Task objective:
Lines with the word "airport" are the ones wanted. Copy each of them from the entries below.

Saved data entries
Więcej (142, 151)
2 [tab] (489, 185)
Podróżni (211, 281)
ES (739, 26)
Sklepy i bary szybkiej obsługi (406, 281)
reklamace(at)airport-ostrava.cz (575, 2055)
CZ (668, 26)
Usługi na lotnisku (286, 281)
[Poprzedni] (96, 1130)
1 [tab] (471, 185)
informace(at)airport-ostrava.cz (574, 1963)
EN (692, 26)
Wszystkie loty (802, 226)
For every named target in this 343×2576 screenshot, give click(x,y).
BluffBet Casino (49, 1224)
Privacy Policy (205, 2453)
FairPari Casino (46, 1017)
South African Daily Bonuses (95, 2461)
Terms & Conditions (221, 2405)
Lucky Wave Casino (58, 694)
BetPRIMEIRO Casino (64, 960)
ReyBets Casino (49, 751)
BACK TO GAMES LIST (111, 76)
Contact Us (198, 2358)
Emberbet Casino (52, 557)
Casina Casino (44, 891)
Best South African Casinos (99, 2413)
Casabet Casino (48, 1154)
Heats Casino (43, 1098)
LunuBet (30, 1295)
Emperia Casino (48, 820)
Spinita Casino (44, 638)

Exercise answer:
reklamace(at)airport-ostrava.cz (575, 2055)
informace(at)airport-ostrava.cz (574, 1963)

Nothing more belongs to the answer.